Background: The literature contains few large or long-term series involving infants and children with primary cardiac tumors. This article summarizes our 35-year experience with such lesions.
Methods: Between January 1961 and January 1996, 40 infants and children (mean age, 3.3 years; range, 2 days to 17 years; 65% female) were diagnosed at our institution with primary cardiac tumors. Of these tumors, 37 (92%) were benign and 3 (8%) were malignant. Tumors were resected in 38 patients (95%). In 2 patients (5%), biopsy confirmed rhabdomyoma; however, presenting symptoms spontaneously resolved, so these patients did not undergo tumor resection. Follow-up echocardiographic studies showed a diminishing tumor mass in each of these patients.

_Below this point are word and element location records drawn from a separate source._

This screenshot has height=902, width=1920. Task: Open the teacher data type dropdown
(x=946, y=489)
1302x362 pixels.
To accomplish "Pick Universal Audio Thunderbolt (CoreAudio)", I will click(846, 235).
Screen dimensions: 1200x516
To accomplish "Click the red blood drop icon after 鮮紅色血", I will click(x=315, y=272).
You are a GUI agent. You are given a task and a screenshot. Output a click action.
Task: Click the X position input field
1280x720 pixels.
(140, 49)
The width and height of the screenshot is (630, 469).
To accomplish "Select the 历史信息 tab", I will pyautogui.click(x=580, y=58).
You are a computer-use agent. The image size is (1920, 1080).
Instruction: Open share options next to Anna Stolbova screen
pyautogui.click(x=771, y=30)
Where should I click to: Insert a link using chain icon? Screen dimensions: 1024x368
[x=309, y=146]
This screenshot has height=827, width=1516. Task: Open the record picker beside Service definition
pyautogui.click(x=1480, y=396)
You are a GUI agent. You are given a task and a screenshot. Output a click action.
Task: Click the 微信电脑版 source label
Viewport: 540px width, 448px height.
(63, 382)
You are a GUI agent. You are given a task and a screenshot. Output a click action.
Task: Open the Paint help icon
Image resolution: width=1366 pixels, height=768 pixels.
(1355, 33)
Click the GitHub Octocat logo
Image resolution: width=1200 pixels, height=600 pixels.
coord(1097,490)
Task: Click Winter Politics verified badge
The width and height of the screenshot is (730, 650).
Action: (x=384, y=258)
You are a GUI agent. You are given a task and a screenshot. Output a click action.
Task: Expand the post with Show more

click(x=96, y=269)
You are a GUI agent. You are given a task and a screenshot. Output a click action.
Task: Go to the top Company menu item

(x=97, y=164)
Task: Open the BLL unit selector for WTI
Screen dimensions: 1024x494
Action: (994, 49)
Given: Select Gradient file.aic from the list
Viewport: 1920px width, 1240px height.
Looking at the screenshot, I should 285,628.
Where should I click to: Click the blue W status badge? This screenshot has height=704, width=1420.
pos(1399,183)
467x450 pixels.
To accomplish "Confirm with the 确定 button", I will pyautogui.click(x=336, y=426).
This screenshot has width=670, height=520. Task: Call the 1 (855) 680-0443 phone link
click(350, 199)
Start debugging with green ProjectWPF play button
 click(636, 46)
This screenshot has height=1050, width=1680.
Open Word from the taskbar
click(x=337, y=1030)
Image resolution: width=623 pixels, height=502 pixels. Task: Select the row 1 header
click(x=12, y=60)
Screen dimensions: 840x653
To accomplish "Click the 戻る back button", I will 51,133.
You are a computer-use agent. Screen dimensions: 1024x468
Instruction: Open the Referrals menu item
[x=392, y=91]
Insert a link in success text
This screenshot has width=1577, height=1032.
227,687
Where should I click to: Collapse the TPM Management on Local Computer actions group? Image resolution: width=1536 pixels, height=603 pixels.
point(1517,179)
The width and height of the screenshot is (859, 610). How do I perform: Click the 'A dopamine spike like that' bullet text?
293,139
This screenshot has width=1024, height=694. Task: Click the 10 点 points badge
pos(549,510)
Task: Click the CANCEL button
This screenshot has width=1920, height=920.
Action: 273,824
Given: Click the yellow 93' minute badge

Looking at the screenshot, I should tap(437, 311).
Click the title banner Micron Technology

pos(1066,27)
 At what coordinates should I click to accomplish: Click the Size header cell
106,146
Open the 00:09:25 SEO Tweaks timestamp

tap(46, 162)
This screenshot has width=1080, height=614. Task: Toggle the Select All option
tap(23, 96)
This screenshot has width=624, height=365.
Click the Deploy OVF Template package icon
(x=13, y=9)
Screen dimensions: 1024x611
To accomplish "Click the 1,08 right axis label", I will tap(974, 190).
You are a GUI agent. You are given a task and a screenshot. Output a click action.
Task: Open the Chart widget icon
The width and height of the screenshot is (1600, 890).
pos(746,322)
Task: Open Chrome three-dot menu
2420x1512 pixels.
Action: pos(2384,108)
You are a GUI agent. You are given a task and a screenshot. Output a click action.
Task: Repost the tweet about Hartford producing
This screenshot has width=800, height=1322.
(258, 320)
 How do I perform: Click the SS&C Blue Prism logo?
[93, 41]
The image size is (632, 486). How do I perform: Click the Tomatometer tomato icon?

Results: Immediate, symptom-free status was achieved in all patients. There were two early deaths, for an operative mortality of 5%. Three late postoperative deaths (7.5%) occurred as follows: 1 patient with a myocardial hamartoma died at 3 months of congestive heart failure. Another patient with a recurrent rhabdomyosarcoma died at 6 months, and a third patient with a recurrent fibrosarcoma died at 28 months. Long-term follow-up was available for 34 survivors (97% complete) and totaled 240.2 patient-years (mean, 7.1 years/patient). All remaining survivors were without evidence of presenting symptoms and tumor recurrence or progression.
Conclusions: The data suggest that an aggressive operative approach is warranted for benign symptomatic and malignant tumors. This aggressive approach has resulted in extended symptom-free status in patients with benign lesions, and significant palliation and longer survival in patients with malignant lesions, with acceptably low operative risk.